* **Tujuan A**
Ringkas artikel tentang angkutan online ini dalam dua kalimat.

Iklan

March 23, 2017, 07:53 WIB
Last Updated 2021-01-21T12:41:46Z
Pemerintahan

Dishub Berpegang Pada Permen 23 Tahun 2016

Direktur 
Jurnal, Manado - Angkutan yang menggunakan sistim online sangat populer di indonesia. Hal ini dibuktikan dengan aksi protes dan demo para pengusaha dan sopir angkot konvensional disemua daerah. Bahkan banyak terjadi tindak kekerasan kepada sopir online oleh oknum yang tidak bertanggung jawab. 


Namun demikian, pemerintah tidak langsung menghentikan pengoperasian angkutan online seperti yang menjadi tuntutan konvensional, tapi dengan memberikan payung hukum berupa Peraturan Menteri (PM) No. 32 tahun 2016, yang telah ditandatangani Menteri Perhubungan Ignasius Jonan pada 1 April 2016, dan resmi berlaku pada 1 Oktober 2016.

Dalam peraturan dimana perusahaan berbasis online harus memiliki izin penyelenggaraan angkutan orang tidak dalam trayek. Pengurusan izin tersebut, dikenakan biaya, sebagai Penerimaan Negara Bukan Pajak (PNBP). Perusahaan juga harus memiliki badan hukum Indonesia. 
Dalam rilis yang dikeluarkan Kemenhub, setelah mendapatkan izin, perusahaan akan memiliki kartu pengawasan, yang harus diperbarui setiap satu tahun.

* **Data yang Diberikan**
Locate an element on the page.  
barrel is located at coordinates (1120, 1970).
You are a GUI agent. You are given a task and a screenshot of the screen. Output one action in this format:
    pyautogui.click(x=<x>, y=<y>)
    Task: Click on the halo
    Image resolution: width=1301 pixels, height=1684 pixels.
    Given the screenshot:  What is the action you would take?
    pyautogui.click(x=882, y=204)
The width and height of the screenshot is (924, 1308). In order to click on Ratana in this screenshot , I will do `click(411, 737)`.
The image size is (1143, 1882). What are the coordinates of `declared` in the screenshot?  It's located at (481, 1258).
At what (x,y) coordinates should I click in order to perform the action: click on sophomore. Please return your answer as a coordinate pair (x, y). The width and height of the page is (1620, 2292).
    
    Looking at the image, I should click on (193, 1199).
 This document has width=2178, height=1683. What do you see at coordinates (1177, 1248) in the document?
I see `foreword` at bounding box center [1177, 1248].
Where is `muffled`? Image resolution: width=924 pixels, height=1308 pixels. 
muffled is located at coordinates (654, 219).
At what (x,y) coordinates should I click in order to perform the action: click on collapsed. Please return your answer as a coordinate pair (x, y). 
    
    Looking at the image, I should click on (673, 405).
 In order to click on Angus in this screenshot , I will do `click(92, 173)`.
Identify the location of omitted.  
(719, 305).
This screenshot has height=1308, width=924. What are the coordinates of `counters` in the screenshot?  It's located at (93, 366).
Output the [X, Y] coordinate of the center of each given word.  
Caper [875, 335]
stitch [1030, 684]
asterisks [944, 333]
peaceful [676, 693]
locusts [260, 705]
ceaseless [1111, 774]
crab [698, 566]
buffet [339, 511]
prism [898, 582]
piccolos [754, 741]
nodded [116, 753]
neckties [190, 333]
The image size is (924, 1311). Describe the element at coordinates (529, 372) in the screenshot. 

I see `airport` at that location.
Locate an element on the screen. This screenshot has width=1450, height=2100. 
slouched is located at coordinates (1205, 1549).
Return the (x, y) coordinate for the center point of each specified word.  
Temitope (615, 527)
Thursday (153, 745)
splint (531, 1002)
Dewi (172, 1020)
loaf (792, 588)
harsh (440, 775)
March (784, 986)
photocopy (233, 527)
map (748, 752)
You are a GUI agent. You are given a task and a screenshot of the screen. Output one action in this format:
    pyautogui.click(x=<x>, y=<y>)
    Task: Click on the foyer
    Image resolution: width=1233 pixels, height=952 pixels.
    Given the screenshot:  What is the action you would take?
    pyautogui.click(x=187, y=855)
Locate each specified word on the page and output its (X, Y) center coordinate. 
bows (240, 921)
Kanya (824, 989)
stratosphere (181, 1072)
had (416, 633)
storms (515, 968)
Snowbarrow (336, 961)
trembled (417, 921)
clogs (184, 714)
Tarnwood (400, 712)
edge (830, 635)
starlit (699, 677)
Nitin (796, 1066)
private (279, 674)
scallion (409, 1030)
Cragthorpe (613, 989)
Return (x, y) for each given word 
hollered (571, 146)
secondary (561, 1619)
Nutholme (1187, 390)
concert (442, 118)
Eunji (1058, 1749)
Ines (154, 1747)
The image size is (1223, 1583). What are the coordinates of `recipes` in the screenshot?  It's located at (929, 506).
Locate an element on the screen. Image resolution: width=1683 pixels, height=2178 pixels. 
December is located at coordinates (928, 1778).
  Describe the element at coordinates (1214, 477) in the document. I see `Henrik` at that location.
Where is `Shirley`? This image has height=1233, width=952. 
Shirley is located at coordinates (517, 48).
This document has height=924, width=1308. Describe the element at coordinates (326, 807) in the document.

* **Tujuan B**
Ambil dari entri tanpa mengubah apa pun baris-baris mulai dari baris yang memuat "Locate an element on the screen. This" hingga baris yang memuat "loaf (792, 588)", kedua baris itu ikut disertakan.

* **Jawaban A**
Angkutan online sangat populer di Indonesia, terbukti dari protes dan demo pengusaha serta sopir angkot konvensional di semua daerah, bahkan disertai kekerasan terhadap sopir online. Pemerintah tidak langsung menghentikan angkutan online, tetapi memberi payung hukum berupa peraturan menteri yang mewajibkan perusahaan berbasis online memiliki izin penyelenggaraan angkutan orang tidak dalam trayek, berbadan hukum Indonesia, dan memegang kartu pengawasan yang diperbarui setiap tahun.

* **Jawaban B**
Locate an element on the screen. This screenshot has width=1450, height=2100. 
slouched is located at coordinates (1205, 1549).
Return the (x, y) coordinate for the center point of each specified word.  
Temitope (615, 527)
Thursday (153, 745)
splint (531, 1002)
Dewi (172, 1020)
loaf (792, 588)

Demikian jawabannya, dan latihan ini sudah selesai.